§ **Task details**
Once the images are removed, set down everything else in the listing below exactly.

§ **Task input**
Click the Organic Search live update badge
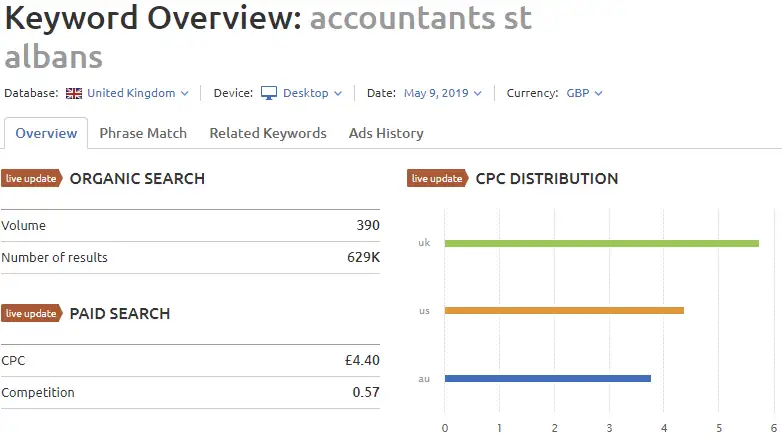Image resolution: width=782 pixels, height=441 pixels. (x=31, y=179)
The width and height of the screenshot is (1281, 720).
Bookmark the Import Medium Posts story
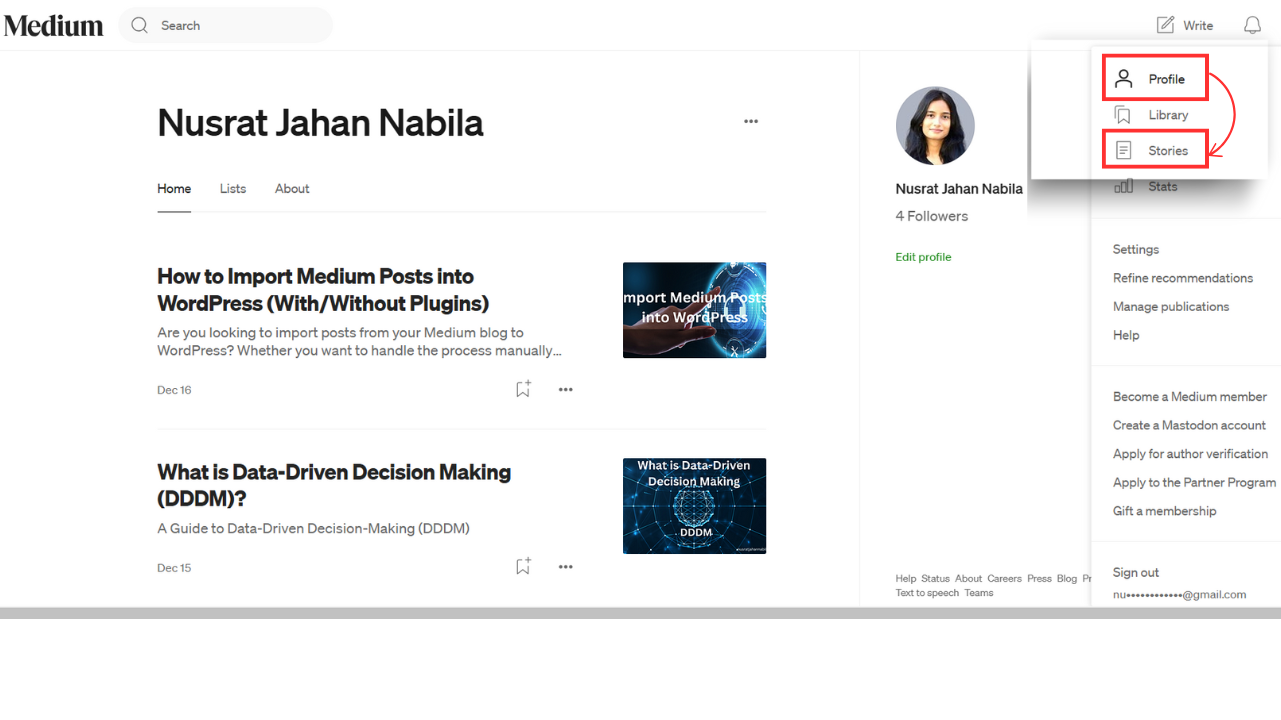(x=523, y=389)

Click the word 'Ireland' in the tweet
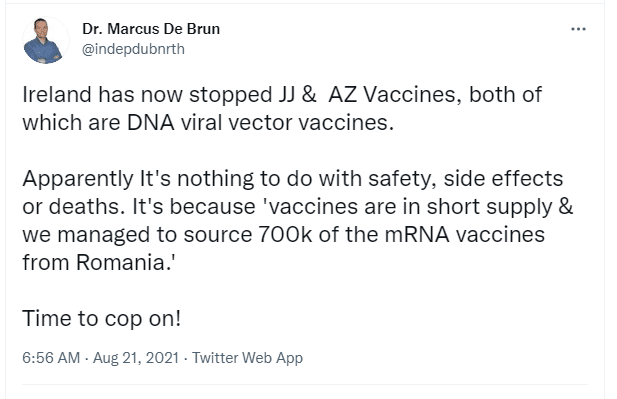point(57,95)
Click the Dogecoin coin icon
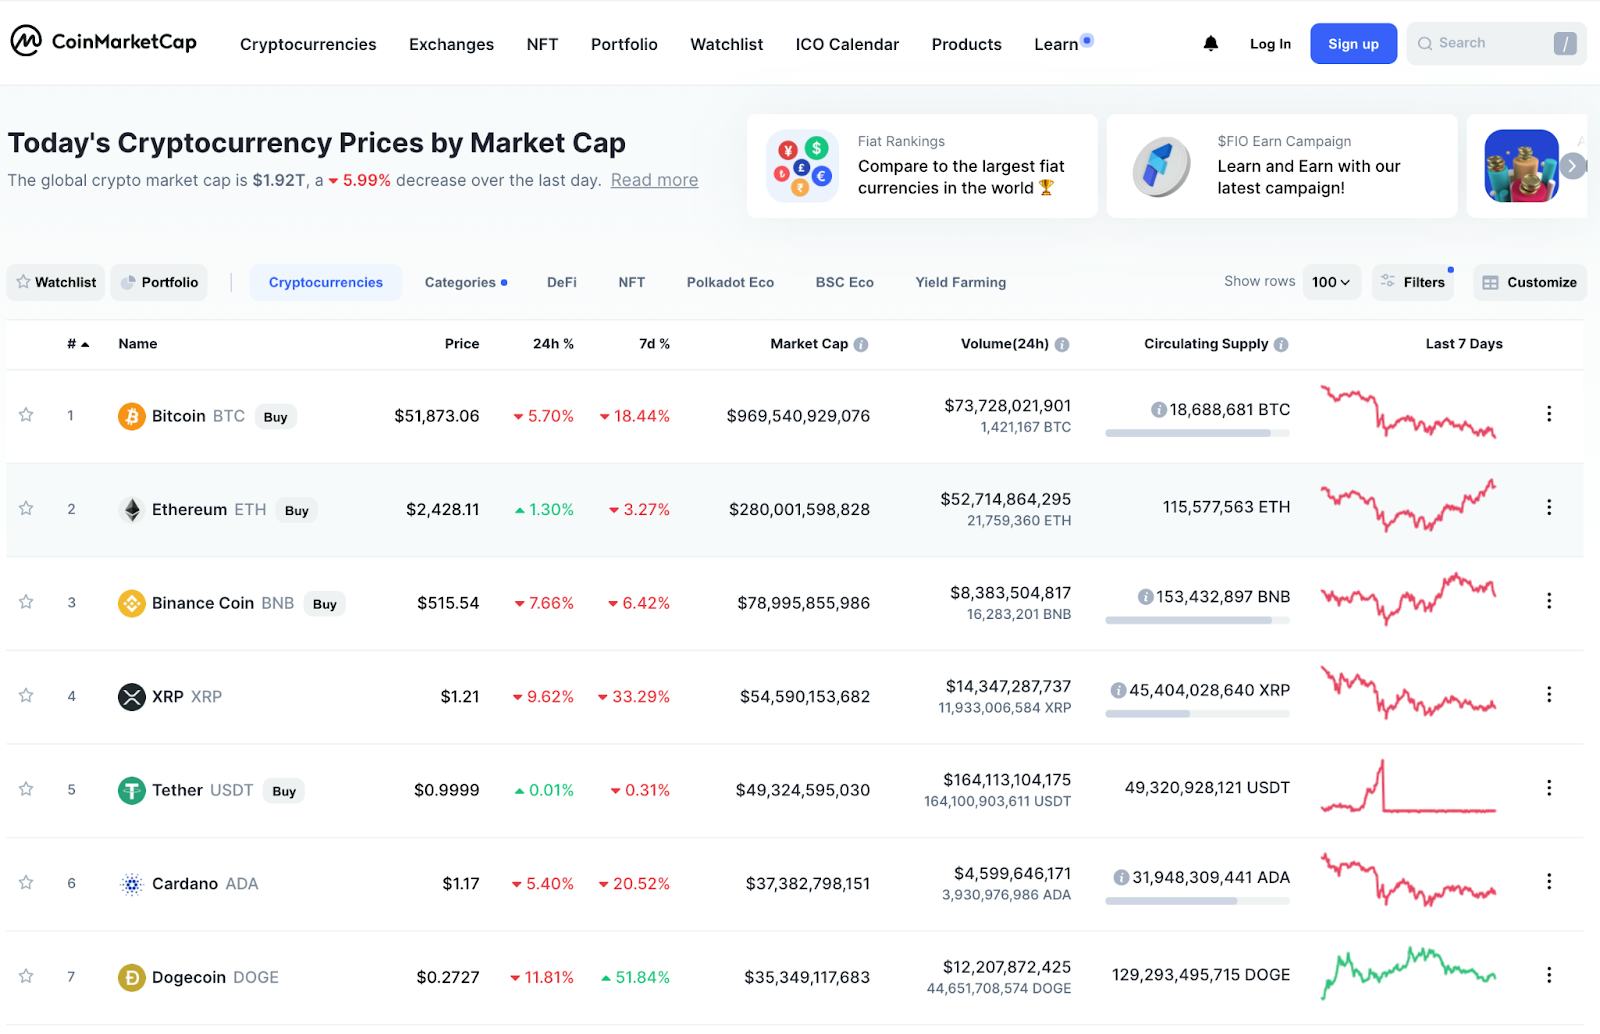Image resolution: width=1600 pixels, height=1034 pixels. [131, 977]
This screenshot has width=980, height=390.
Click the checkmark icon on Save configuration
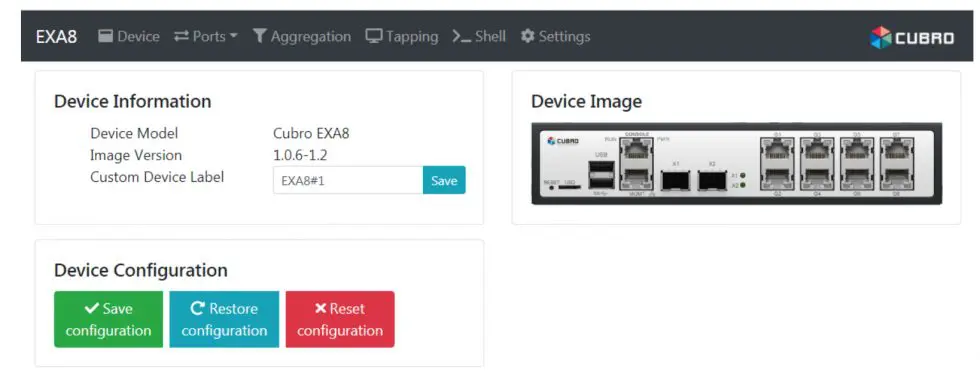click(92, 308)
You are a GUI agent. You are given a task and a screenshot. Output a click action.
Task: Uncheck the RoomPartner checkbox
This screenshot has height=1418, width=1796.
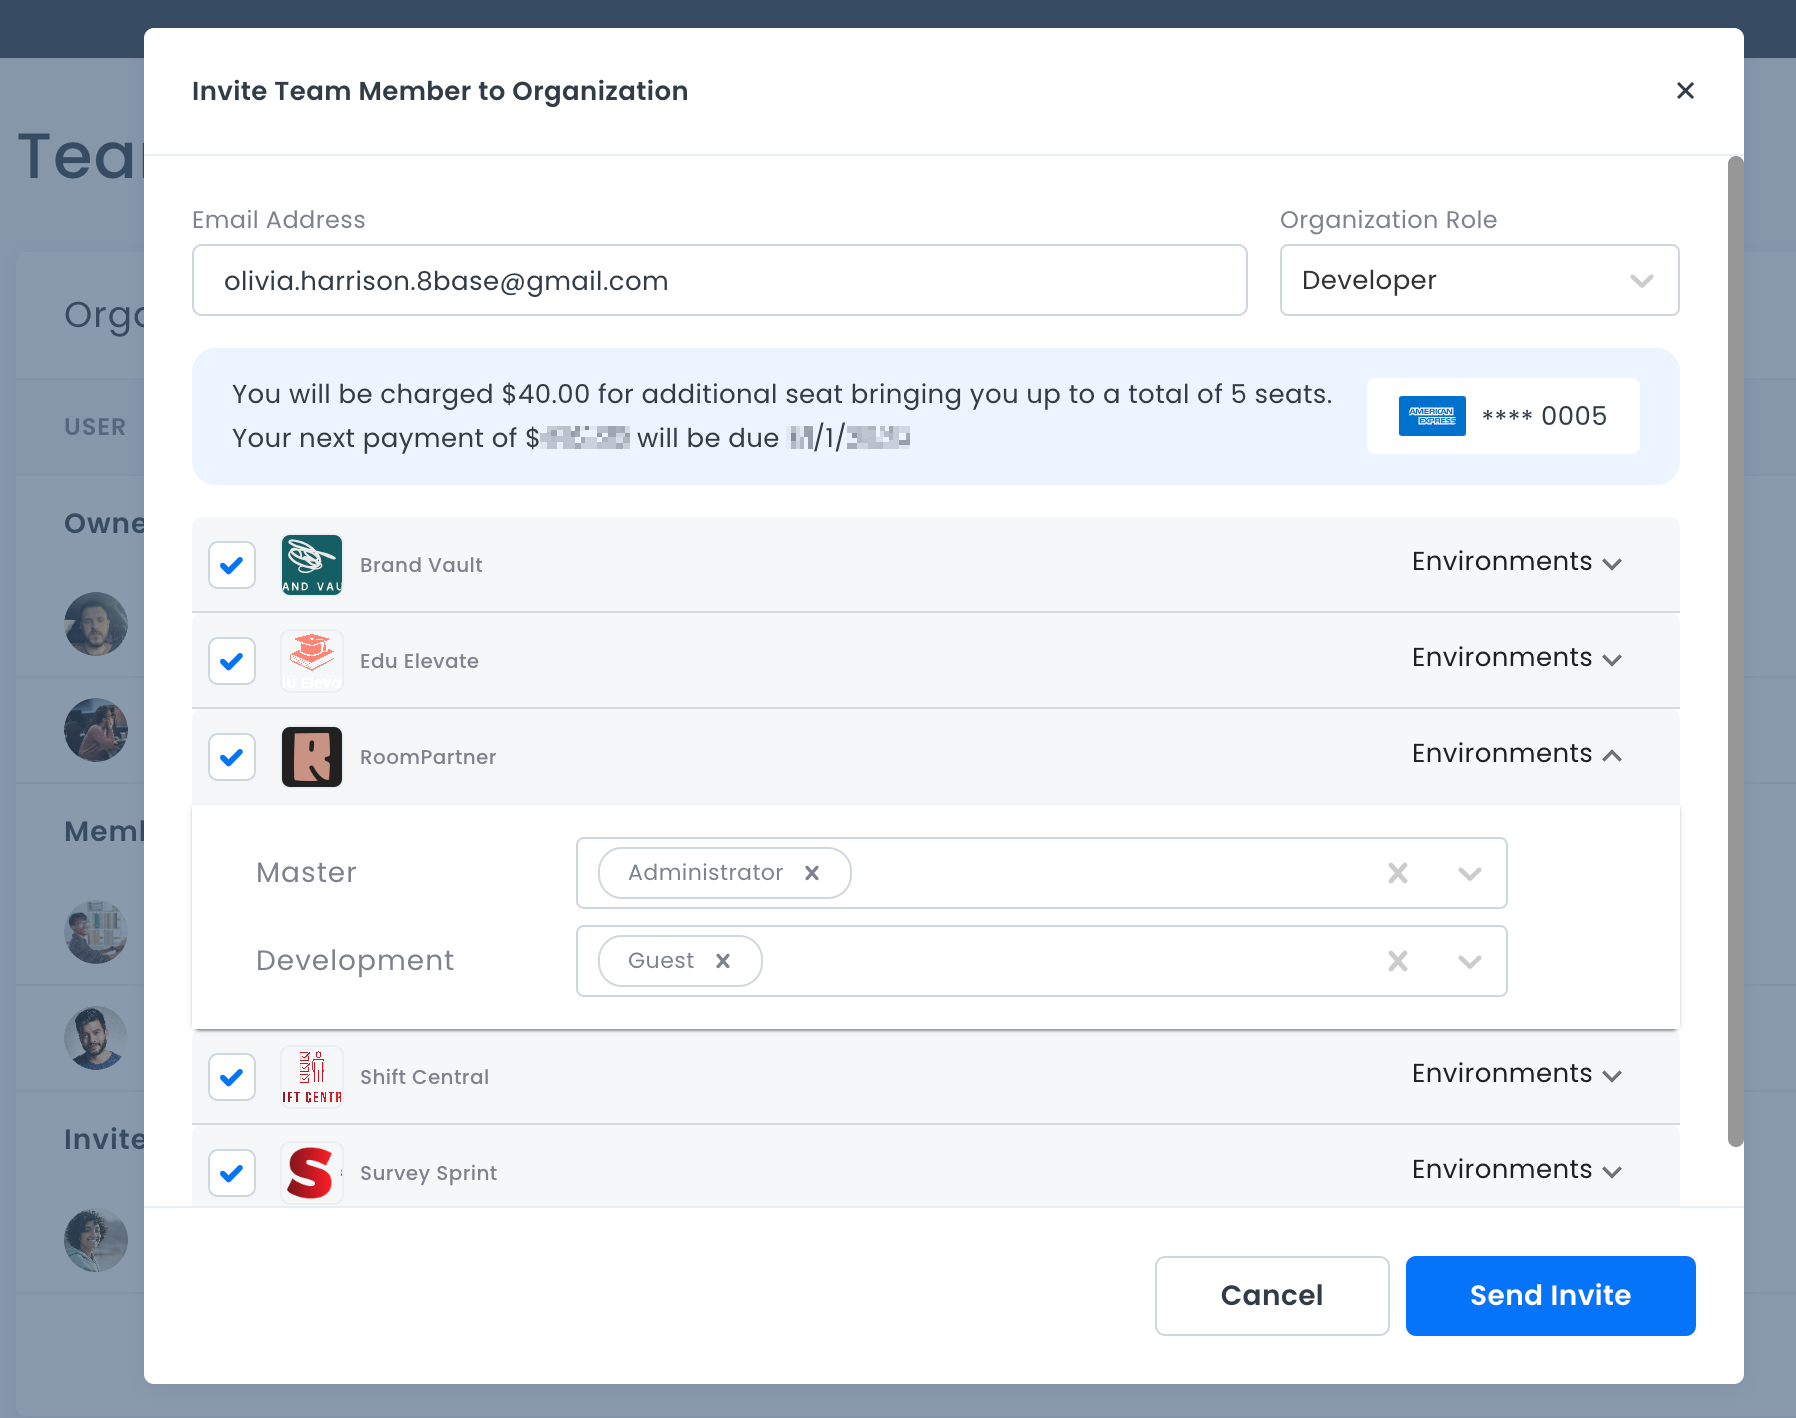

§ **Response**
Click the Organic Search live update badge
Image resolution: width=782 pixels, height=441 pixels. (x=31, y=179)
The width and height of the screenshot is (1281, 720).
Bookmark the Import Medium Posts story
(x=523, y=389)

Click the word 'Ireland' in the tweet
point(57,95)
Click the Dogecoin coin icon
Image resolution: width=1600 pixels, height=1034 pixels. [131, 977]
This screenshot has width=980, height=390.
Click the checkmark icon on Save configuration
click(92, 308)
You are a GUI agent. You are given a task and a screenshot. Output a click action.
Task: Uncheck the RoomPartner checkbox
This screenshot has height=1418, width=1796.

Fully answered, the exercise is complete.